Awning sections need to be small enough to allow them to be easily packed and transported when on the road.
Make the awning the full length of the house. Often there will only be an awning on the south side over a deck. About 30 degrees and a decent way out to form a covered porch for outdoor living. Roof sections need to have one dimension less than 6'6" so they can go inside the Tiny House for travelling.
Make them using plywood on a 2x4 frame. Cover the awning sections in self adhesive roofing or 6 mil polyethylene with 1/2" thick wood planking on top to keep the UV off the polyethylene. Use flashing tape between the sections.
Typically there is no awning on the north side or at the ends of the trailer, but this is theoretically possible.
Four section awning along the whole south side.
Just a 6' wide awning above the patio door.
Decks (ground level)
Remove-able and stow-able.
Fix horizontally to trailer to stop them moving laterally, but support with all round legs.
Ideally whole length of the house (typically just the south side) to a width of 6' foot.
The deck also hides and protects the wheels. This is important to make the Tiny House visually appealing (ie look like a permanent building rather than a trailer) and it also stops UV from wrecking the tires.
Typically there is no deck on the north side or at the ends of the trailer, but this is theoretically possible.
Four section deck along the whole south side.
Just do a 6'x6' deck section outside the patio door.
Use a few cinder blocks or a wooden step outside the door to provide a just about workable step up the 2' to the patio doors.
Drain Waste Vent
Collect sewage (RV style) in a tank mounted under trailer. Use an RV machinating sewage pump to empty tank via a garden hose into a septic tank or other fixed sewer system.

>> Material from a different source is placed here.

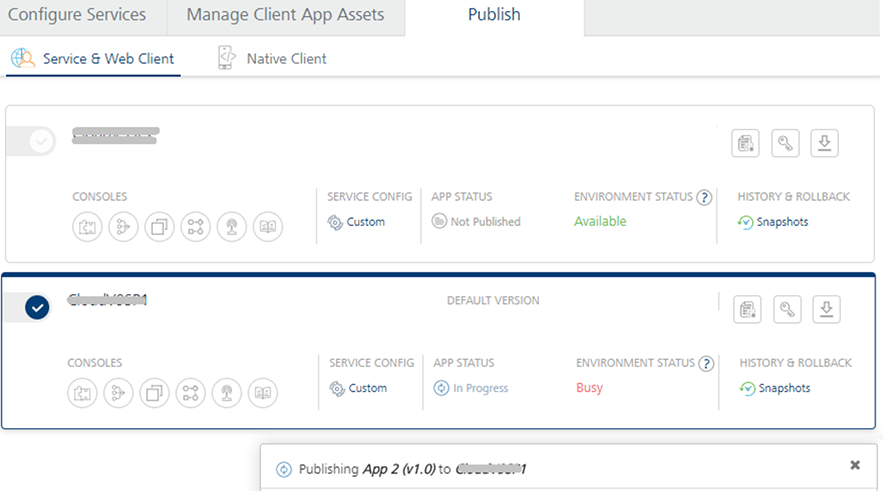
Task: Click the help icon beside the Busy environment's Environment Status
Action: pos(706,363)
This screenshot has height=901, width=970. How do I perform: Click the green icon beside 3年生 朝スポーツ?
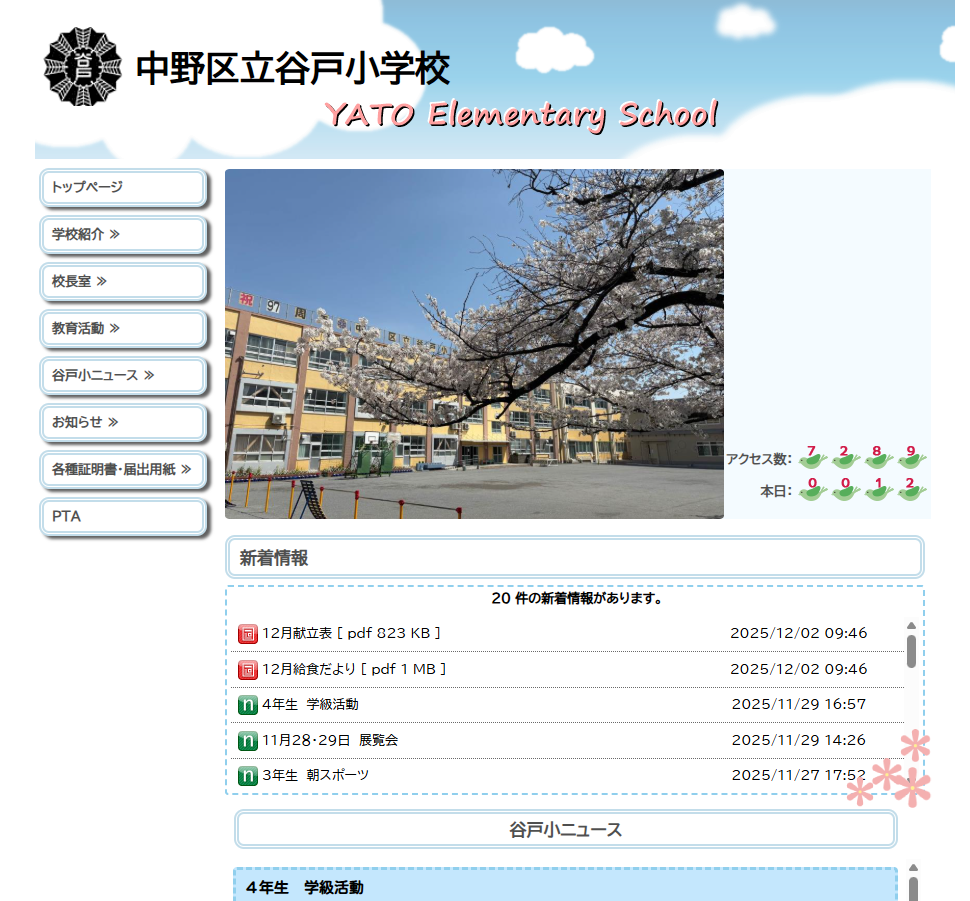click(x=247, y=776)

This is just for the toilet, ie the only input to the tank is the outlet from the single toilet. It is 3" ABS into the top of the tank. Even though there is no other input, it is necessary to provide a vent. Use a 3" 45 degree ABS toilet flange that connects via a 45 degree to a 3" Sani-T with a 1.5" side port. A 1.5" vent pipe goes up the back wall and then out of the back wall about half way up. It does not go all the way up to the deck so that you don't get the smell when on the roof deck. To connect to the tank, use a 90 degree female to male and a grommet into a hole cut in the top of the tank.
The distance between the top of the flange and top of the tank is fairly small (6" EPS + 0.5" bottom particleboard + 0.5" top particleboard + 1.5" cross-members = 8.5"). The tank is not directly under the toilet due to trailer tow hitch steel, which is why it is typically necessary to have some horizontal (slightly sloped) 3" pipe. The Sani-T is also horizontal.
When mounting the tank you need to ensure there is room for the machinating pump. The tank is installed on a wooden shelf that is attached to the underside of the trailer using 3/8" threaded rod into tapped holes in the trailer steel. The wood shelf should be done to also accommodate a second tank (for the gray water).
Having a "black water" sewage tank and a machinating pump is not optional.
24" Width x 63" Length x 7" Height , 3" coupling
Unlike in the picture, the exit pipe is on the side.
Alpha Systems (VB24637HL 24" x 63" x 7" Holding Tank
Pump needs to be machinate type to use a 3/4" garden hose pipe.
Pump needs to be able to pump up hill with a good head.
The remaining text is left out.